BEGIN TEXT PASSAGE

Yet another recent study by an investor advisory service on India’s corporates, especially the non-financial companies, has shown that India’s corporate firms had held more than Rs 880 billion in cash and cash equivalents at the end of fiscal year 19-20, a 4.4-fold increase from the cash holdings of these firms in 2016.

What accounts for this increase in cash holdings, in spite of a rise in payouts to shareholders? Firms hold on to cash for multiple reasons, primarily in anticipation of any liquidity requirements in the future. Companies also hold on to cash to guard themselves against any potential takeovers and ensure that their market share is maintained. Sometimes, a higher cash hoard may be indicative of fewer opportunities for growth or investment.

The advisory service’s study shows that the IT sector and pharma tend to have higher cash holdings as they may be required to invest in companies with niche skills or new technologies. According to the advisory service’s analysis of cash holding patterns of BSE listed companies, the IT sector holds the highest cash, in spite of dividend payouts or buybacks. The FMCG sector, pharma and healthcare sectors come next in the list.

Lower debt; higher cash holdings: pandemic impact

Looking at the India Inc story in the wake of the pandemic, the balance sheets of the big firms have turned more healthy with lower debt and larger cash balances. According to an SBI analysis of the FY21 results covering over 1000 companies across sectors like fertilisers, consumer durables and retail, the debt has dropped by up to 67 per cent. The range of decline has been anywhere between 13 and 67 per cent, with refineries, fertilisers, mining, steel, textile sectors firms alone having lowered debt by over Rs 1.50 lakh crore for fiscal year 2021. The lower capital expenditure as a consequence of the pandemic and the associated lockdowns is one of the reasons for the liquidity and cash holdings.

END TEXT PASSAGE
BEGIN MATERIAL PROVIDED

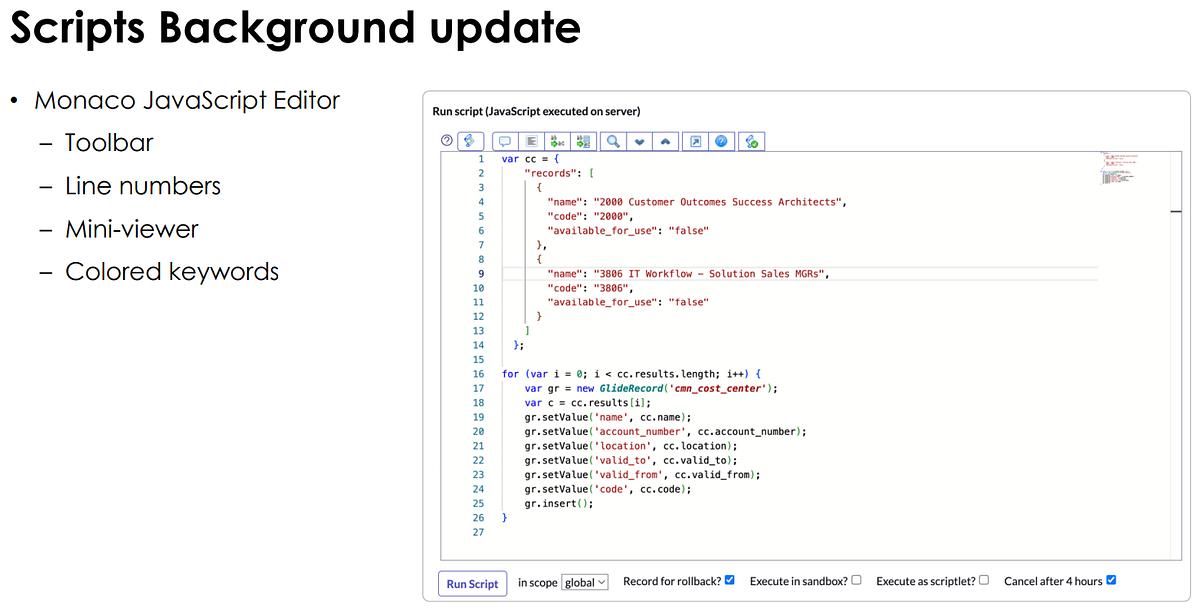Toggle the syntax editor icon
The width and height of the screenshot is (1200, 608).
click(471, 141)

END MATERIAL PROVIDED

DIRECTIONS: Continue the passage on Indian corporate cash holdings from where it stops.

ANSWER FOR THIS EXERCISE:
Further, the SBI report shows that the cash and cash equivalents of listed firms have reported a 13 per cent growth in FY21. On the other hand, in FY17, the cash holdings of listed companies had shrunk 21 per cent and 1.7 per cent in FY 18. This was attributed as an impact of GST rollout and demonetisation. The pandemic didn’t hurt the cash holdings of companies in the same manner.

Also, reports show that companies cut back on Capex and cut down their spending in order to pad up their cash buffer in FY 21. Capex took a backseat in sectors such as FMCG, textiles and telecom, while sectors like oil and gas, chemicals and power saw higher Capex outlay.

Increase in dividend payouts

The increase in cash reserves has reportedly led to an increase in dividend payouts and share buybacks. According to reports, in FY 20, dividend payouts by leading companies (non-financial) touched Rs 1.7 trillion, an increase of 12.8 per cent, in spite of the over 45.6 per cent drop year-on-year in the combined net profit, as a consequence of the pandemic. Companies paid out 78 per cent of their net profits for FY20 in the form of dividends, news reports suggest.

Data also shows that equity dividends paid out by the leading 155 firms of the NSE 200 companies shot up 38 per cent in FY21 to touch Rs 61,000 crore. The decline in interest rates has boosted the bottom lines of companies, according to data.

Meanwhile, the equity markets have been resilient and buoyant as corporate earnings in the last quarter of FY21 stayed healthy. With the first corporate earnings season of FY22 underway, and the second wave all but over, the markets may sustain their positive sentiment. A further increase in vaccination doses may signal a return to economic recovery and further boost to India Inc.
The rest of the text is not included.